### Task data
[Start of section]

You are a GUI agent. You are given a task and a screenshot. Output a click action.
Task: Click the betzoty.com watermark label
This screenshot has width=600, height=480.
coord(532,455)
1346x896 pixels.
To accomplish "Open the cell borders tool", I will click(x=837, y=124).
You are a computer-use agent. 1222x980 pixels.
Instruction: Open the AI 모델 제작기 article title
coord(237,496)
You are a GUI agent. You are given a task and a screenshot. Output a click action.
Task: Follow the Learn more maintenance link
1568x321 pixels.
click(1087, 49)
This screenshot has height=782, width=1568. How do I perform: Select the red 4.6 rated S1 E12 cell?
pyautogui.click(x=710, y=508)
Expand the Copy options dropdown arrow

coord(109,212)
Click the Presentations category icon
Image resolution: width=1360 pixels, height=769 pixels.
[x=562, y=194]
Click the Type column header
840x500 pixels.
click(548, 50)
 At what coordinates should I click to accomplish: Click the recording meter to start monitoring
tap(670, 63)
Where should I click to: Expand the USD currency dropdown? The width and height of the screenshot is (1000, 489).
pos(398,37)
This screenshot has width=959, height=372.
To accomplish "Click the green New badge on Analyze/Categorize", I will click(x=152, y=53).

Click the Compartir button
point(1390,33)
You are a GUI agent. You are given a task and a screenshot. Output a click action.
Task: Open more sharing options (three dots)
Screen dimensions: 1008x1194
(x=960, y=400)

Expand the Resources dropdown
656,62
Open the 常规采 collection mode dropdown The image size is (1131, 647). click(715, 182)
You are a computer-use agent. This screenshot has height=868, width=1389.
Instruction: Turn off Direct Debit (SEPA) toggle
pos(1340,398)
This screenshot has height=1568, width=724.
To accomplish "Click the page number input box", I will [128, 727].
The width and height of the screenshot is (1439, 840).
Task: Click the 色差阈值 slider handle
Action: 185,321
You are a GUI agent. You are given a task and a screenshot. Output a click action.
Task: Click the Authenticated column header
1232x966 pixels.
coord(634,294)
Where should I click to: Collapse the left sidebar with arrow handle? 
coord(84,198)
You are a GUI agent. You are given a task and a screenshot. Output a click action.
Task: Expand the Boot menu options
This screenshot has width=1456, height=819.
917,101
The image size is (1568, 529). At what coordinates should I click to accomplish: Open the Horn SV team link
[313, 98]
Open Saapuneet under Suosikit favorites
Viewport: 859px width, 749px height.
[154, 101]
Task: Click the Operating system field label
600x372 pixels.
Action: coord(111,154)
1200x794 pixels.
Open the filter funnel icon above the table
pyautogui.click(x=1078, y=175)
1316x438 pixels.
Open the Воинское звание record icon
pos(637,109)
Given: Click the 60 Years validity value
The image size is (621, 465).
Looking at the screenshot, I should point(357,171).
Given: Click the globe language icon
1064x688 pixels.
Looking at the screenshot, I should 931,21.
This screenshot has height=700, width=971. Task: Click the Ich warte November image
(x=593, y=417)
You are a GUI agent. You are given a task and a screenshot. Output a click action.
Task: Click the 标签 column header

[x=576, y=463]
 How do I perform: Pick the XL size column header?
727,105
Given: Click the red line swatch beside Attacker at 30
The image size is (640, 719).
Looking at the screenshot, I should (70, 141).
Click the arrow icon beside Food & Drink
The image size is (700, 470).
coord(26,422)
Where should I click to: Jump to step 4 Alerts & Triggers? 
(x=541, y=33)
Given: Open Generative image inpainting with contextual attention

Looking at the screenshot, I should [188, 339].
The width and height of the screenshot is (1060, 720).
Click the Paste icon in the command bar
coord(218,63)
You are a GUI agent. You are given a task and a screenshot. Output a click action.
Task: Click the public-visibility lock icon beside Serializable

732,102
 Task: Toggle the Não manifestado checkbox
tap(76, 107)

[End of section]

### Try it
Each line of the listing that includes the word "more" should be copied out.

### Written response
Task: Follow the Learn more maintenance link
Task: Open more sharing options (three dots)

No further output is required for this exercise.